* [DATA FOR THE TASK]
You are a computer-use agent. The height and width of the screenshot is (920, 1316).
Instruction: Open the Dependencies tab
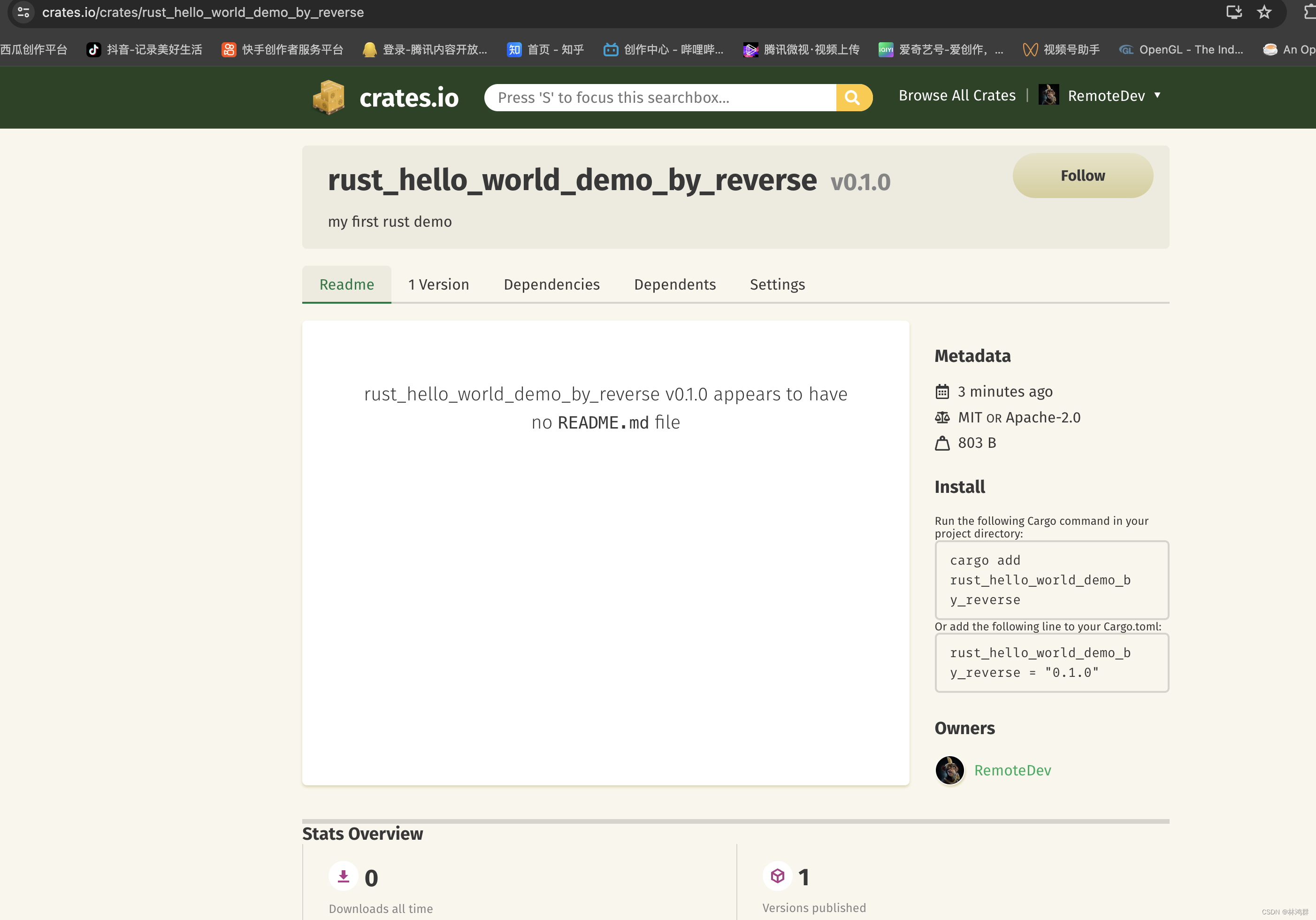pos(551,284)
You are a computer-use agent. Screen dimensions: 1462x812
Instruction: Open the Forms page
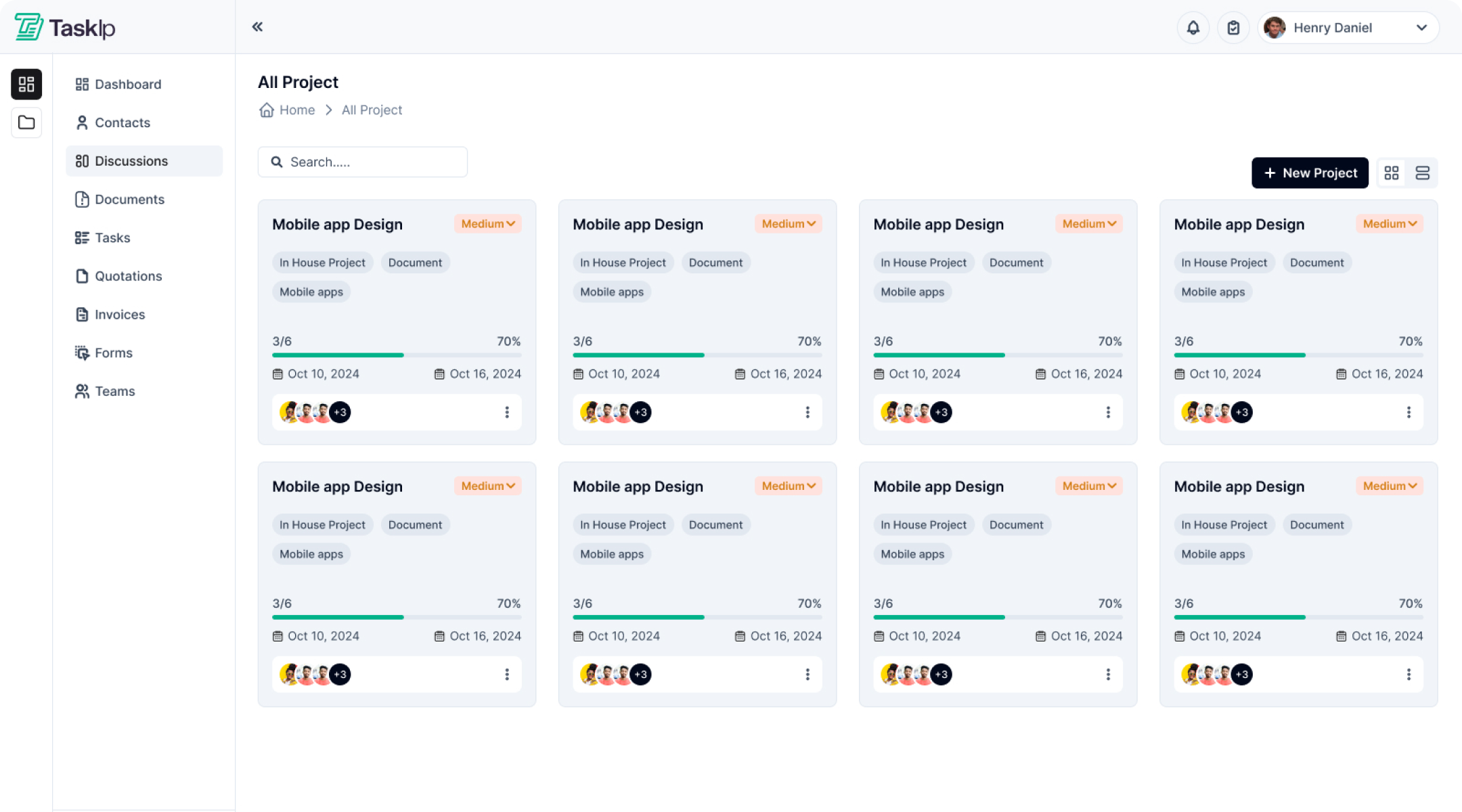[x=113, y=353]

* [EXERCISE OBJECTIVE] Exactly restate the lines from the one holding "Instruction: Open the Dependencies tab" to the final line of the records above, including both and excluding pictures.

* [THE ANSWER]
Instruction: Open the Dependencies tab
pos(551,284)
You are a computer-use agent. Screen dimensions: 1462x812
Instruction: Open the Forms page
[x=113, y=353]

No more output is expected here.